=== DIRECTIVE ===
Copy the rows verbatim, beginning at the line that contains "1906x1017 pixels. How" and ending after the line that contains "Image resolution: width=1024".

________________

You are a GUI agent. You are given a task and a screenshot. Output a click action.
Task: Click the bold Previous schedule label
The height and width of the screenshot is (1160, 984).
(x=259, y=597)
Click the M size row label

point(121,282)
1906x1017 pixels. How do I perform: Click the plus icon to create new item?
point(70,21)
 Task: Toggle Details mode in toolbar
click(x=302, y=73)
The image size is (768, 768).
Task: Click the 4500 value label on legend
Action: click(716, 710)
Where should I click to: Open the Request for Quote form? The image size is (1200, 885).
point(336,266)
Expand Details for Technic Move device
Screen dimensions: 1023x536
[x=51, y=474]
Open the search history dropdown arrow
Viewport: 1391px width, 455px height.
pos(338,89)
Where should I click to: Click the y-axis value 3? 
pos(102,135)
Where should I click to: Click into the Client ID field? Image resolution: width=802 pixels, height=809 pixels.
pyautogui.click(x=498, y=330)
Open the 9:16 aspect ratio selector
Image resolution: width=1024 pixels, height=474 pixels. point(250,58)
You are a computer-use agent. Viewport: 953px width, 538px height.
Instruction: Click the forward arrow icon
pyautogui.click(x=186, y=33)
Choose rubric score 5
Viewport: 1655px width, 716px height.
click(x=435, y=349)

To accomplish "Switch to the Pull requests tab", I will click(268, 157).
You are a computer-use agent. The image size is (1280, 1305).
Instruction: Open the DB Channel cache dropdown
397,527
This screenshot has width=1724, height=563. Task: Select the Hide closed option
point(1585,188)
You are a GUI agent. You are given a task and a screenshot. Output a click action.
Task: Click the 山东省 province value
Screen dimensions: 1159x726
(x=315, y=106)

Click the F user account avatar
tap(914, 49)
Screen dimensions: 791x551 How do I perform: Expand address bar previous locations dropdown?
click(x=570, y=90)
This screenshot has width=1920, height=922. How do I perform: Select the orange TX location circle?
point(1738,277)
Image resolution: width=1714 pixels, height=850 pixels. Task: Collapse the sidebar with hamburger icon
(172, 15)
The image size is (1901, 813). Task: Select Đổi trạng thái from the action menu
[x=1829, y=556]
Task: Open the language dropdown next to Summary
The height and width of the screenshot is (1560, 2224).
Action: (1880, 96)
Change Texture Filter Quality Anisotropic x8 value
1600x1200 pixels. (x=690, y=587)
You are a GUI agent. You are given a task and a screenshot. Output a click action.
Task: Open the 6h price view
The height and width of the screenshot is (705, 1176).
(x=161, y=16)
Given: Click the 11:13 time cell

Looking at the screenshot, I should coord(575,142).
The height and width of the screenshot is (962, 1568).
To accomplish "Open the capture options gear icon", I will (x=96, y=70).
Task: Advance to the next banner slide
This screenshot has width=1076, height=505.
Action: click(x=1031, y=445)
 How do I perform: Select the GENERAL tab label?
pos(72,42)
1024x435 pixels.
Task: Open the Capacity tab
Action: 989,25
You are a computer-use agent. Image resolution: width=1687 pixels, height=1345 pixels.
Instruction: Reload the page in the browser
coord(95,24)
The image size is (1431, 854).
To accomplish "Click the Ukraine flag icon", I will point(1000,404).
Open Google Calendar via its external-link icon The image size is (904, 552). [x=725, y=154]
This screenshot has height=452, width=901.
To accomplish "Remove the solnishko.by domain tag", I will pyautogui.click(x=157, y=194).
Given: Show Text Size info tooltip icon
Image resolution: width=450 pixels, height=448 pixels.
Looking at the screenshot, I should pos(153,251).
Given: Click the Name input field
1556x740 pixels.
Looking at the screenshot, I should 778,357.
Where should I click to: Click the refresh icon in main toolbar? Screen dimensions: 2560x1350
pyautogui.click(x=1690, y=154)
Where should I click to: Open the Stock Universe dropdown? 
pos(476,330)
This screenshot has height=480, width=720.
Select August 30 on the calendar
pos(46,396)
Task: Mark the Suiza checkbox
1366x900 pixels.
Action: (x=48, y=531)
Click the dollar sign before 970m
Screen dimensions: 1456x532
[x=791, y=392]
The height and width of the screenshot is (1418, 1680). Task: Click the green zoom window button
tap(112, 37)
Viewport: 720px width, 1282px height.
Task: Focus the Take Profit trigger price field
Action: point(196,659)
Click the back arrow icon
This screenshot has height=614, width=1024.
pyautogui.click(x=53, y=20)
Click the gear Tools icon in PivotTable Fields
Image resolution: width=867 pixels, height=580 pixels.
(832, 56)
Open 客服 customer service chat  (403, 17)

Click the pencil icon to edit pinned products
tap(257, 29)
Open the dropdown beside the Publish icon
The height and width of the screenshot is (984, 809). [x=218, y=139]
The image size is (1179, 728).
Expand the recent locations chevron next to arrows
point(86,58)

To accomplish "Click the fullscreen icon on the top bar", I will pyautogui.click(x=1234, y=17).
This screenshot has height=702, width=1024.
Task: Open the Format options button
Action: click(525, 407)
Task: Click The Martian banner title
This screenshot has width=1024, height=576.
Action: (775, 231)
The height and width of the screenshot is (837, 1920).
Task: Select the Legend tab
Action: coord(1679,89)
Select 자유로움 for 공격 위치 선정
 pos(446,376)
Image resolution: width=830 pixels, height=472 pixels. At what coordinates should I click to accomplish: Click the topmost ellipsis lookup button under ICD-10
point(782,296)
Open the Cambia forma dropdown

________________

=== RESPONSE TO THE EXERCISE ===
1906x1017 pixels. How do I perform: Click the plus icon to create new item?
point(70,21)
 Task: Toggle Details mode in toolbar
click(x=302, y=73)
The image size is (768, 768).
Task: Click the 4500 value label on legend
Action: click(716, 710)
Where should I click to: Open the Request for Quote form? The image size is (1200, 885).
point(336,266)
Expand Details for Technic Move device
Screen dimensions: 1023x536
[x=51, y=474]
Open the search history dropdown arrow
Viewport: 1391px width, 455px height.
pos(338,89)
Where should I click to: Click the y-axis value 3? 
pos(102,135)
Where should I click to: Click into the Client ID field? Image resolution: width=802 pixels, height=809 pixels.
pyautogui.click(x=498, y=330)
Open the 9:16 aspect ratio selector
Image resolution: width=1024 pixels, height=474 pixels. point(250,58)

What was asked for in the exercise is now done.